Title: Nuclear spin catalysis in biomolecular nanoreactors: Premises and promises

Vitaly Koltover

Vitaly Koltover is Head Researcher at the Department of Kinetics and Catalysis, Institute of Problems of Chemical Physics, the premier organization of Russian Academy of Sciences, Chernogolovka, Moscow Region, Russia. He holds PhD degree in Physics (Candidate of Physical and Mathematical Sciences, Chemical Physics), and SciD degree in Biology (Doctor of Biological Sciences, Biophysics. Published more than 250 papers including books, conference proceedings and papers in the representative journals indexed in Web of Science and Scopus. As invited scientist, he worked in Austria (Vienna), Germany (Rostock, Freiburg), India (Chennai, Mumbai), Israel (Beer Sheva) and USA (National Lawrence Berkeley Laboratory, University of Pennsylvania, Northwestern University). Plenary and oral presentations at the scientific meetings in Russia, Austria, Canada, China, France, Greece, Italy, Israel, Japan, Ukraine and USA. Currently, his main research interests are magnetic isotope effects and nuclear spin catalysis in biology, chemical nano-bionics, reliability (robustness) and aging of biological systems.

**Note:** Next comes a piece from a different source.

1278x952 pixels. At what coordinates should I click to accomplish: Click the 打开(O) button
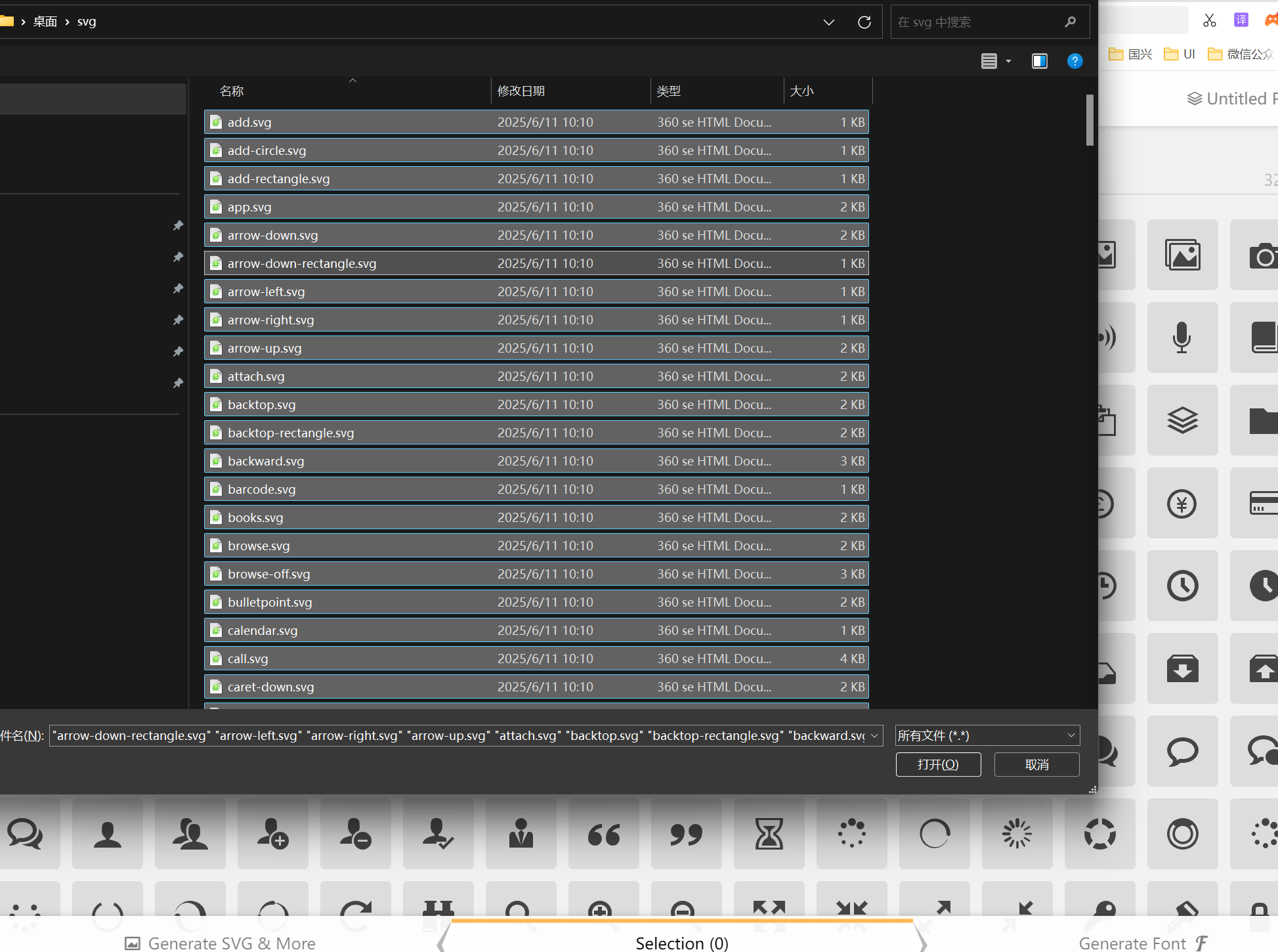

Cells are composed from atoms of chemical elements, many of which have magnetic and nonmagnetic stable isotopes. In molecular and chemical physics, magnetic isotope effects (MIEs) have long been known for a number of magnetic isotopes, among them 13C, 17O, 29Si, 33S, 73Ge, and 235U. Not long ago, MIEs were discovered in the experiments with the living cells enriched with the magnetic isotope of magnesium, 25Mg. Moreover, MIEs were revealed in the experiments with one of the most important molecular motors of cell bioenergetics, myosin isolated from smooth muscle. The rate of the enzymatic ATP hydrolysis is 2.0–2.5 times higher with 25Mg than that with the nonmagnetic 24Mg or 26Mg. Besides, MIE was revealed with zinc. While Zn2+ performs the cofactor function less efficiently than Mg2+, it was found that the rate of the ATP hydrolysis driven by myosin is 40-50 percent higher with the magnetic 67Zn as compared to the nonmagnetic 64Zn or 68Zn. Furthermore, the beneficial MIE of 25Mg was discovered in the ATP hydrolysis catalyzed by mitochondrial H+-ATPase isolated from yeast cells and reconstituted into the proteoliposome membrane. On its own, factual evidence of MIE unambiguously indicates that there is a spin-selective rate-limiting step, the “bottle-neck” in the chemo-mechanical cycle of the enzyme that is accelerated by the nuclear spins of 25Mg or 67Zn. Although detailed mechanisms of ability of the biocatalysts to perceive the nuclear magnetism require further investigations, there are the grounds to believe that this new field, nuclear spin catalysis, highlight promising venues for future research in catalysis with possible application of the stable magnetic isotopes in medicine for creating novel anti-stress drugs including the low-toxic anti-radiation protectors. Besides, it opens novel ways for control over efficiency and reliability in optical communications, quantum information processing, computational schemes and the like.